CWE-1427

Improper Neutralization of Input Used for LLM Prompting

The product uses externally-provided data to build prompts provided to large language models (LLMs), but the way these prompts are constructed causes the LLM to fail to distinguish between user-supplied inputs and developer provided system directives.

Mitigation

Phase: Architecture and Design

Description:

  • LLM-enabled applications should be designed to ensure proper sanitization of user-controllable input, ensuring that no intentionally misleading or dangerous characters can be included.
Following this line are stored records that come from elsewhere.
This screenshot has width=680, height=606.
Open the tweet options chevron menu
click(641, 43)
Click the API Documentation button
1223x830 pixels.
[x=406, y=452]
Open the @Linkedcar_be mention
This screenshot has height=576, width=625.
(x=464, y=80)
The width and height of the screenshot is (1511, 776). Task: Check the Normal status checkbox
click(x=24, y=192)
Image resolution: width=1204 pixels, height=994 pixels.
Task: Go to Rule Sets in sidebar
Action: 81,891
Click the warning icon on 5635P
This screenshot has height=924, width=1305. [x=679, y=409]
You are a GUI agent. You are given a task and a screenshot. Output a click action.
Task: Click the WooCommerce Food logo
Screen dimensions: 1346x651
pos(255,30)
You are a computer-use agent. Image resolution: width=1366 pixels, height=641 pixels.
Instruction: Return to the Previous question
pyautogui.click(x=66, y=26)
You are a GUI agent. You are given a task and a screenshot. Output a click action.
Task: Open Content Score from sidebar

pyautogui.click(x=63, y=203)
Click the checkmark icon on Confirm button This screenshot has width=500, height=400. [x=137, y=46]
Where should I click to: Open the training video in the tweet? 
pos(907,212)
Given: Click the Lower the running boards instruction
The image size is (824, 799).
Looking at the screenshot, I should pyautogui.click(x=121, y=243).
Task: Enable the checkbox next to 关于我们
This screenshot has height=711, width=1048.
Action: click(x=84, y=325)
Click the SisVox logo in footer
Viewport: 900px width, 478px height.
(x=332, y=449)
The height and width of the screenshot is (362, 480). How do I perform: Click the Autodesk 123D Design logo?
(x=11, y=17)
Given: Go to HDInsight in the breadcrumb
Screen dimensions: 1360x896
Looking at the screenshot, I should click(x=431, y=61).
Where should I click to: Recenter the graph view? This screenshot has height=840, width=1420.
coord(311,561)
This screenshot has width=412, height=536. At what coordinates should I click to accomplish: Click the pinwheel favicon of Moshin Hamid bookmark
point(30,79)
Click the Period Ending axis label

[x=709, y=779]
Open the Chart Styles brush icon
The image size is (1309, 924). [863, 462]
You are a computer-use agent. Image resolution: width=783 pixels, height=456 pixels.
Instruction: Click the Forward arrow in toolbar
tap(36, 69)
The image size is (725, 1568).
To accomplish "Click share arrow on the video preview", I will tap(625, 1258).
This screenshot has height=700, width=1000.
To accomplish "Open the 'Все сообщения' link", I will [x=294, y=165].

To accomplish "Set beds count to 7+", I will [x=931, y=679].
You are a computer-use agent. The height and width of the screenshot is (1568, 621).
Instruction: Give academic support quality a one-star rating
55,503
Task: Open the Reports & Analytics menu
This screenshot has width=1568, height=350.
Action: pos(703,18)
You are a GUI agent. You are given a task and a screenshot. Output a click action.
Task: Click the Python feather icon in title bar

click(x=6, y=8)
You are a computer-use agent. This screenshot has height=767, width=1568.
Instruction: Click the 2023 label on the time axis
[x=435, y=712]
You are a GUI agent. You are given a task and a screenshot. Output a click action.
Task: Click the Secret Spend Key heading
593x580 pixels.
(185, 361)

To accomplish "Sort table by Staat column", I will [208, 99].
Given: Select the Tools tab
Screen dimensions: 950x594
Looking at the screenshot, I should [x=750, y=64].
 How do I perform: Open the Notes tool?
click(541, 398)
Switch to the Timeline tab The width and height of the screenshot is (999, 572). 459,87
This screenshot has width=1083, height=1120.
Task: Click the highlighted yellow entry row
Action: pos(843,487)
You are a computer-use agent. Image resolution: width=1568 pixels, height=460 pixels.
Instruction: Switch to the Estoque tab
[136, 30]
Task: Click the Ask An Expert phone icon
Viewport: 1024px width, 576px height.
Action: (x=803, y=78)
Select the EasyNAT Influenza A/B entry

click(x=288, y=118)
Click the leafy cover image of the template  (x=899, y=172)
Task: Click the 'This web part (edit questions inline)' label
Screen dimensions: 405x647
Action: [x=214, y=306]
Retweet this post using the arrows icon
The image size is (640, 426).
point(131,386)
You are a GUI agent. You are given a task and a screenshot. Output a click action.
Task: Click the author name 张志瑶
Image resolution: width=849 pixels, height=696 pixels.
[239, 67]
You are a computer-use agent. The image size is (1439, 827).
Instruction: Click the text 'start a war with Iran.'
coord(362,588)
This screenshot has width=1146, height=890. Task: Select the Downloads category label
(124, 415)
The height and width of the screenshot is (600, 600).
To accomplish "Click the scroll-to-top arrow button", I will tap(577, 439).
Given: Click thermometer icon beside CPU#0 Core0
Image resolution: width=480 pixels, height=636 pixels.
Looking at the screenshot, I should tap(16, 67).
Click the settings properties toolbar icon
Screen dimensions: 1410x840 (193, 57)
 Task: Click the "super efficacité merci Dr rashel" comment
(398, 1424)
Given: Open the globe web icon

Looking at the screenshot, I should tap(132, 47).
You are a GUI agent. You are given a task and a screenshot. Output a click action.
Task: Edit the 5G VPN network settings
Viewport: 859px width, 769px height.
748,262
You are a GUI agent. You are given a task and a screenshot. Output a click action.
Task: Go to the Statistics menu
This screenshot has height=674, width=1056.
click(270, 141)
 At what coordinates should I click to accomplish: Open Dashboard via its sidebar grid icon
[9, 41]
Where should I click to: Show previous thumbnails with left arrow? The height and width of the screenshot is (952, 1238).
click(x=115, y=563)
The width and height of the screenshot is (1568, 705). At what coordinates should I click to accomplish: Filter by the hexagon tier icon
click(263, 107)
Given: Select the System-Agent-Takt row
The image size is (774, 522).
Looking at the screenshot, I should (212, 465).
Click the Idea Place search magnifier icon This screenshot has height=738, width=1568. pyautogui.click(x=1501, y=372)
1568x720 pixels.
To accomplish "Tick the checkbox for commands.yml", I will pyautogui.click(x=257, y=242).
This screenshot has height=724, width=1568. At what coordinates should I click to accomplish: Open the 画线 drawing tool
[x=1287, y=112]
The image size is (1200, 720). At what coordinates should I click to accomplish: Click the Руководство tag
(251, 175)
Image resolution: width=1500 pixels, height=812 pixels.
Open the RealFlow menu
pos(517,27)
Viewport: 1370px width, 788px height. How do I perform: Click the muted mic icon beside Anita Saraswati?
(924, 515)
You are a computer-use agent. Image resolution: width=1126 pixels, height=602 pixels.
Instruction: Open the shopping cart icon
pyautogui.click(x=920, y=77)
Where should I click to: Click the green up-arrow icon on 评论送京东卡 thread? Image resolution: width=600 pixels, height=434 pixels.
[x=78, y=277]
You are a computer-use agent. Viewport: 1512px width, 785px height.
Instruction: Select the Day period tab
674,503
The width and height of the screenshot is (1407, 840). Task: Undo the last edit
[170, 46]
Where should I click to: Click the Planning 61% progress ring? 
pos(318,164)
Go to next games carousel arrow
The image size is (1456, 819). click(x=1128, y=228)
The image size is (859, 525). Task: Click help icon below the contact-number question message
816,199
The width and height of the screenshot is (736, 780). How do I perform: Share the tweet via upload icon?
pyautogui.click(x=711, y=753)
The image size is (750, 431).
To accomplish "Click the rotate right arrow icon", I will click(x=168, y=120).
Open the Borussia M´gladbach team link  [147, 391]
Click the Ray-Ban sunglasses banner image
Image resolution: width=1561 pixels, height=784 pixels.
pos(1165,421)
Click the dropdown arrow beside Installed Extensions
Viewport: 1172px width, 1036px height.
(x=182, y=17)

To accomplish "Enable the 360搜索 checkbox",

Additionally, they should be designed in a way that ensures that user-controllable input is identified as untrusted and potentially dangerous.
Mitigation

Phase: Implementation

Description:

  • LLM prompts should be constructed in a way that effectively differentiates between user-supplied input and developer-constructed system prompting to reduce the chance of model confusion at inference-time.
Mitigation

Phase: Architecture and Design

Description:

  • LLM-enabled applications should be designed to ensure proper sanitization of user-controllable input, ensuring that no intentionally misleading or dangerous characters can be included. Additionally, they should be designed in a way that ensures that user-controllable input is identified as untrusted and potentially dangerous.
Mitigation

Phase: Implementation

Description:

  • Ensure that model training includes training examples that avoid leaking secrets and disregard malicious inputs. Train the model to recognize secrets, and label training data appropriately. Note that due to the non-deterministic nature of prompting LLMs, it is necessary to perform testing of the same test case several times in order to ensure that troublesome behavior is not possible. Additionally, testing should be performed each time a new model is used or a model's weights are updated.
Mitigation

Phases: Installation, Operation

Description:

  • During deployment/operation, use components that operate externally to the system to monitor the output and act as a moderator. These components are called different terms, such as supervisors or guardrails.
Mitigation

Phase: System Configuration

Description:

  • During system configuration, the model could be fine-tuned to better control and neutralize potentially dangerous inputs.

No CAPEC attack patterns related to this CWE.